Offsets have existed since the 1980s, and while there has been volatility in the markets since 2008, they are growing into a significant business. In 2018, the World Bank and carbon finance groups found that offsets generated revenues of nearly $45 billion worldwide, up more than 33 percent over 2017. Utility companies and fossil-fuel industries have been the biggest players in buying offsets. But the travel and outdoor industries are jumping in, and none too soon.
If U.S. airlines alone were a country, they’d rank sixth in the world as the biggest greenhouse-gas emitters. Starting in July 2020, JetBlue became the first airline to buy offsets to cover all of its fuel emissions for every domestic flight—some seven million metric tons’ worth each year. Airlines like Alaska, Delta, and United offer customers an option to pay extra to offset their own trips.
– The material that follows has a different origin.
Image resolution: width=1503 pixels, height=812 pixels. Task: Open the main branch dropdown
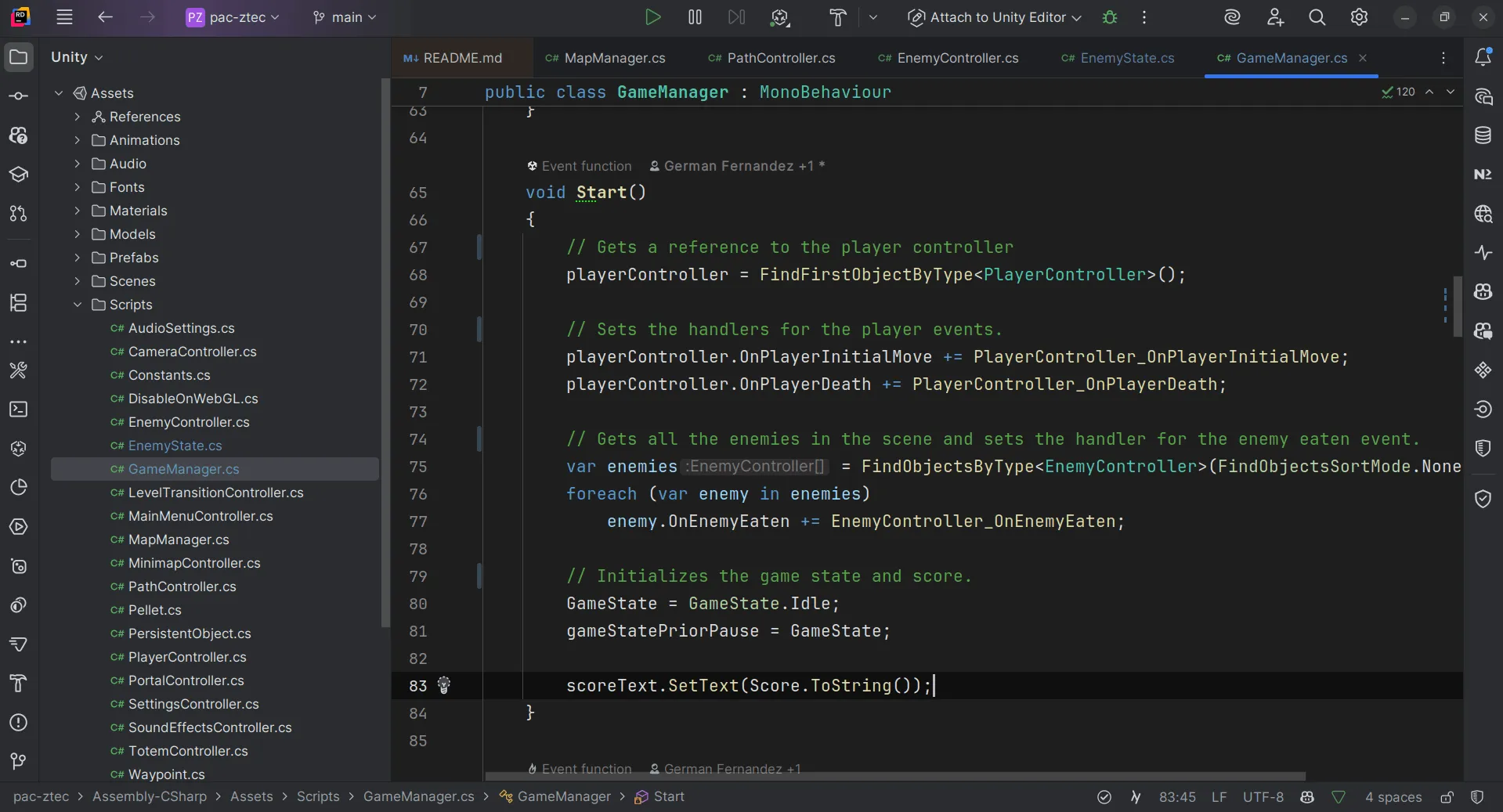pos(345,17)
In September, REI announced that it will offset its entire footprint every year starting this year, and the North Face and Patagonia both invest heavily in offsets. Recently, the Adventure Travel Trade Association, which provides leadership and conferences for the adventure travel industry, launched Neutral Together, a collective bulk-buying offset program for outfitters.
“We have this massive moment right now,” says Austin Whitman, CEO of Climate Neutral, a company that helps outdoor businesses like Klean Kanteen, Ombraz, and REI reduce their emissions and offset the rest. “People know climate change is a huge problem that needs to be solved, but they don’t know what to do about it. This space is very technical and generally not consumer friendly at all.”
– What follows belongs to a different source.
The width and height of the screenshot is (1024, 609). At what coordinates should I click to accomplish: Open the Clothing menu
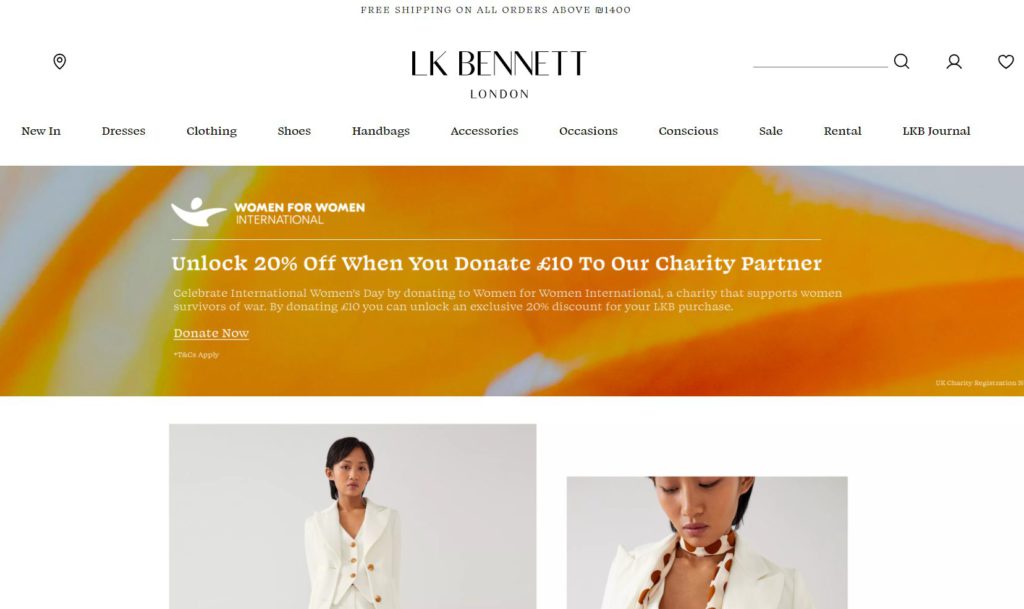[x=212, y=131]
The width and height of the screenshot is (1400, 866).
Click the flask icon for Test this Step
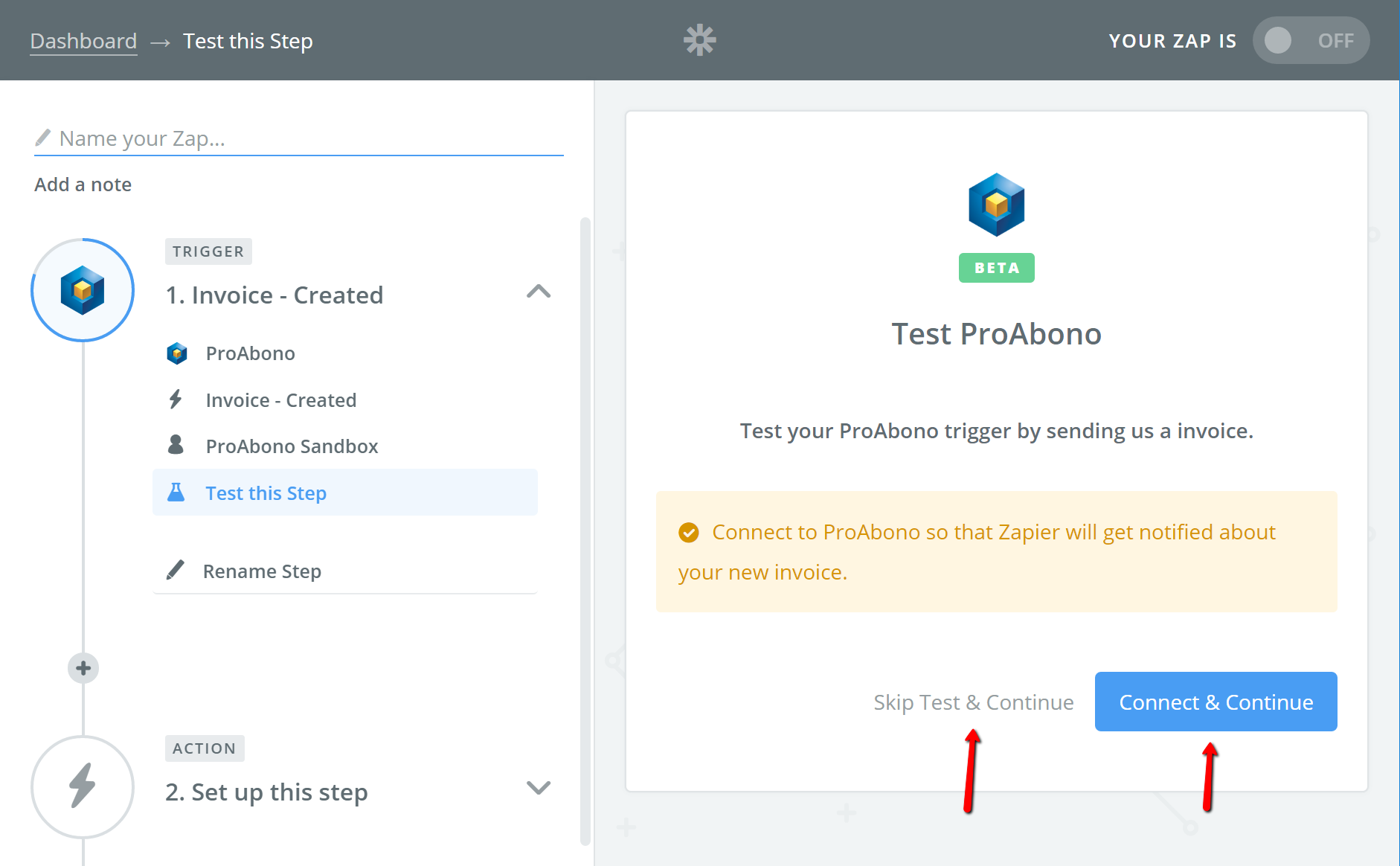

He’s right. The business of offsets isn’t easy to understand. It basically comes down to two options: mandatory government-run compliance markets or voluntary schemes. The compliance market is when a state or national government sets a limit on the emissions a company can produce by awarding credits for those emissions. Companies can then buy and trade those credits to account for the greenhouse gases they’re releasing. This is called a cap-and-trade model, like the one California has been applying since 2013 on large electric power plants, industrial plants, and fuel distributors, who produce the lion’s share of the state’s greenhouse gases. For companies, this approach can get expensive fast, so the hope is that they will begin to seek ways to produce less carbon.
The voluntary scheme is more market driven, with prices set by supply and demand. With this approach, a company voluntarily chooses a way to counter the amount of greenhouse gases it produces, most often by investing in projects that remove carbon from the air, like massive tree plantings or a methane cap on a landfill.
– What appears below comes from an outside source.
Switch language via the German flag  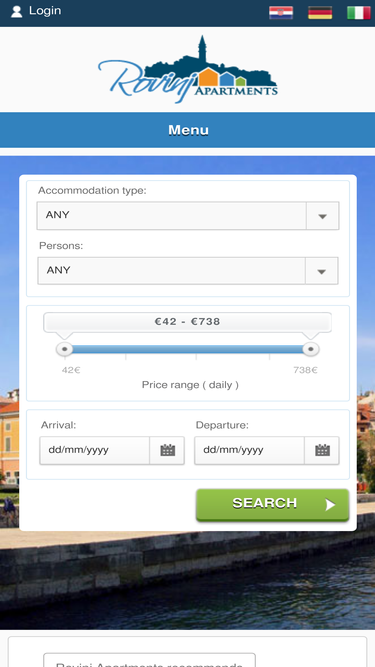pos(320,13)
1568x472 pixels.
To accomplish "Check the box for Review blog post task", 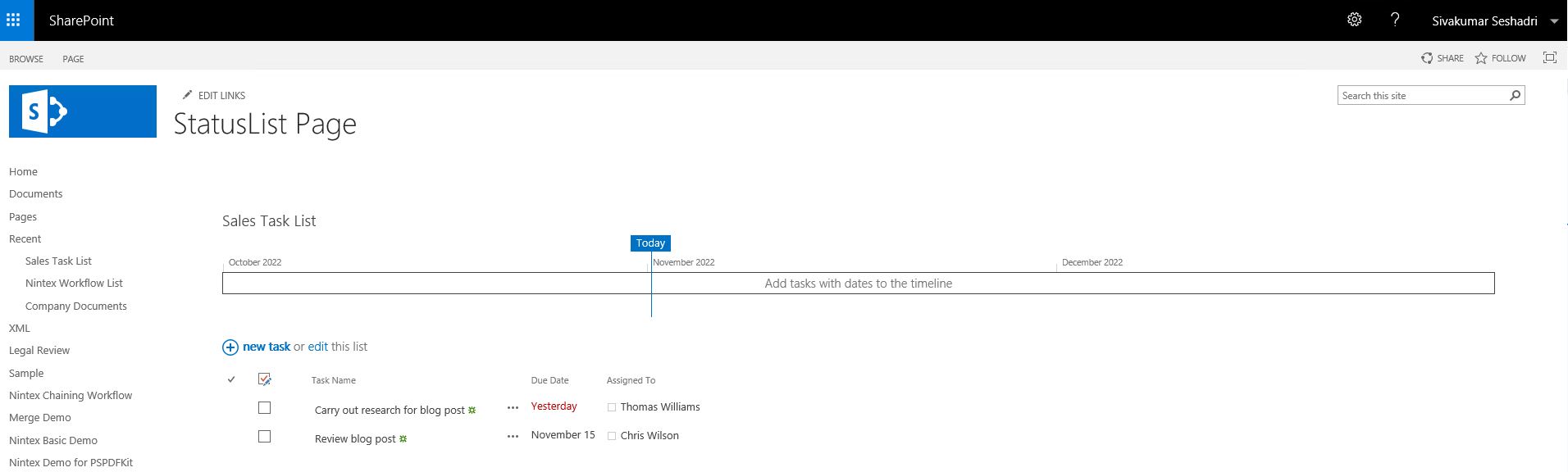I will click(x=264, y=436).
Many ardent climate-change fighters say that of the two systems—compliance versus voluntary—they would pick compliance, because it’s legally binding, more accountable, and can fund larger emission-removal projects that expedite the cultural and lifestyle changes needed to reverse warming trends. Others say that voluntary markets, which raised $295 million in global revenue in 2018 (less than 0.7 percent of compliance-market revenues) work great because they’re a stepping stone between where we are now and where we need to go. Halverson and his cows are part of a voluntary scheme.
The voluntary approach has other benefits, too. “Everyone cares about climate change right now, but in buying an offset, you might also be protecting wetlands, saving biodiversity, or helping farmers earn a livable wage,” says Anastasia O’Rourke, managing director of Yale Carbon Containment Lab. “They have all these other environmental or social benefits.”